The Human Skin Cancer qBiomarker Somatic Mutation PCR Array is a translational research tool that allows rapid, accurate and comprehensive profiling of the top somatic mutations in human skin cancer samples in the following genes: BRAF, CDKN2A, CTNNB1/beta-catenin, FGFR3, GNAQ, HRAS, KIT, KRAS, NRAS, PIK3CA, PTCH1, PTEN, RB1, SMO, LKB1/STK11, and P53. These mutations warrant extensive investigation to enhance the understanding of carcinogenesis and identify potential drug targets. Numerous research studies have demonstrated the utility of individual and multiple somatic mutation status information in identifying key signaling transduction disruptions. For example, the mutation status of the EGFR and KRAS genes can predict the physiological response to certain drugs targeting these molecules. The Human Skin Cancer qBiomarker Somatic Mutation PCR Array, with its comprehensive content coverage, is designed for the study of mutations in the context of skin cancer and has the potential for discovery and verification of drug target biomarkers for skin cancer types and other cancer types in which these mutations have been identified. This array includes 78 DNA sequence mutation assays designed to detect the most frequent, functionally verified, and biologically significant mutations in human skin cancers. These mutations were chosen from curated, comprehensive somatic mutation databases and peer-reviewed scientific literature, and represent the most frequently recurring somatic mutations compiled from over 7100 skin cancer samples. The simplicity of the product format and operating procedure allows routine somatic mutation profiling in any research laboratory with access to real-time PCR instruments.
BRAF: 7 Assays
There are two major classes of BRAF mutations. One class leads to increased BRAF kinase activity, such as the p. V600E mutation. The other class leads to impaired kinase activity, such as the p.G469A mutation.
CDKN2A: 7 Assays
The top CDKN2A loss-of-function mutations occur in the consensus ankyrin domain, which leads to inability to form stable complexes with its targets.
CTNNB1: 8 Assays
The most frequently detected CTNNB1/beta-catenin mutations result in abnormal signaling in the WNT signaling pathway. The mutated codons are mainly several serine/threonine residues targeted for phosphorylation by GSK-3beta.
FGFR3: 6 Assays
The most frequently identified mutations occur in the kinase domain and non-kinase extracellular domains such as the hinge region and IgG-like domain.

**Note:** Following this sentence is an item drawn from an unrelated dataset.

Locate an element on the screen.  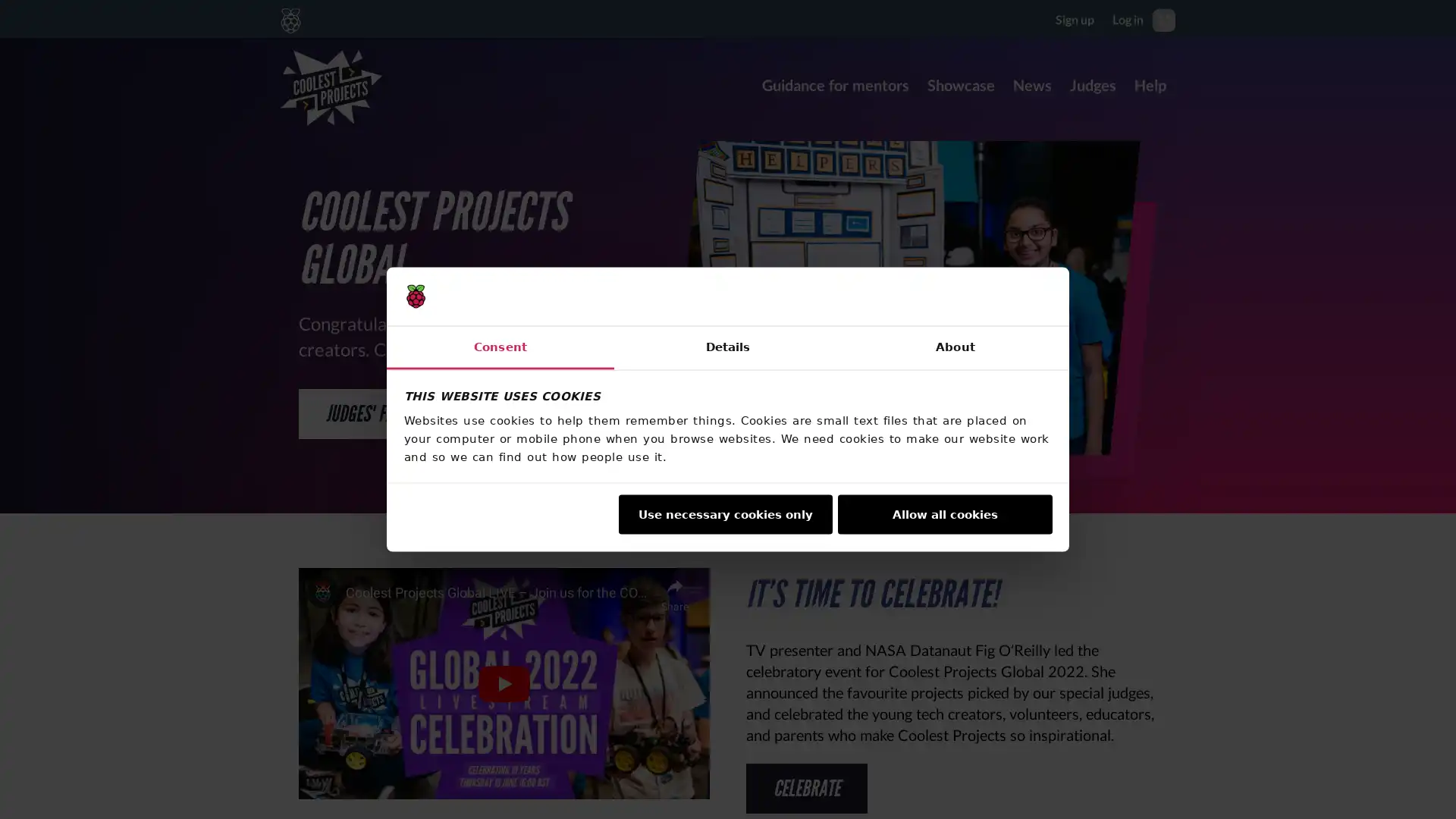
Use necessary cookies only is located at coordinates (723, 513).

Some of the somatic mutations also correspond to congenital SNPs involved in genetic diseases.
GNAQ: 3 Assays
The mutations queried by these assays all lie in the protein's GTP nucleotide binding domain.
HRAS: 8 Assays
The mutation assays include the most important HRAS mutations identified in cancers at codons 12, 13, and 61.
KIT: 2 Assays
The most frequently identified KIT gain-of-function mutations include the D816V point mutation, the exon 11 (juxtamembrane domain) deletion and point mutations, an exon 9 insertion mutation, and exon 13 point mutations.
KRAS: 3 Assays
The mutation assays include the most frequently occurring mutations in KRAS codons 12, 13, and 61. Mutations at these positions result in reduced intrinsic GTPase activity and/or cause KRAS to become unresponsive to RasGAP.
NRAS: 11 Assays
The mutation assays include the most important NRAS mutations at codons 12, 13, and 61.
PIK3CA: 3 Assays
The most frequently occurring PIK3CA mutations mainly belong to two classes: gain-of-function kinase domain activating mutations and helical domain mutations that mimic activation by growth factors.
PTCH1: 3 Assays
Mutations in this gene constitutively activate the WNT signaling pathway and the GLI transcription factors increasing the expression of genes involved in tumor cell growth, differentiation, and proliferation.
PTEN: 1 Assay
The most commonly detected PTEN loss-of-function mutations are due to either truncation (p.R233* and p.R130*) or point mutations causing phosphatase inactivation (p.R130 and p.R173 mutations).
RB1: 1 Assay
The highly recurrent RB loss of tumor suppressor function mutations are either due to truncation or disruption of binding partner interactions.
SMO: 1 Assay
Mutations in this gene constitutively activate the WNT signaling pathway and the GLI transcription factors increasing the expression of genes involved in tumor cell growth, differentiation, and proliferation.
STK11: 1 Assay
The most commonly detected STK11/LKB1 inactivation mutations are mainly due to truncation or point mutations.
TP53: 13 Assays
The most frequently detected somatic mutations in TP53 are largely composed of DNA-binding domain mutations which disrupt either DNA binding or protein structure.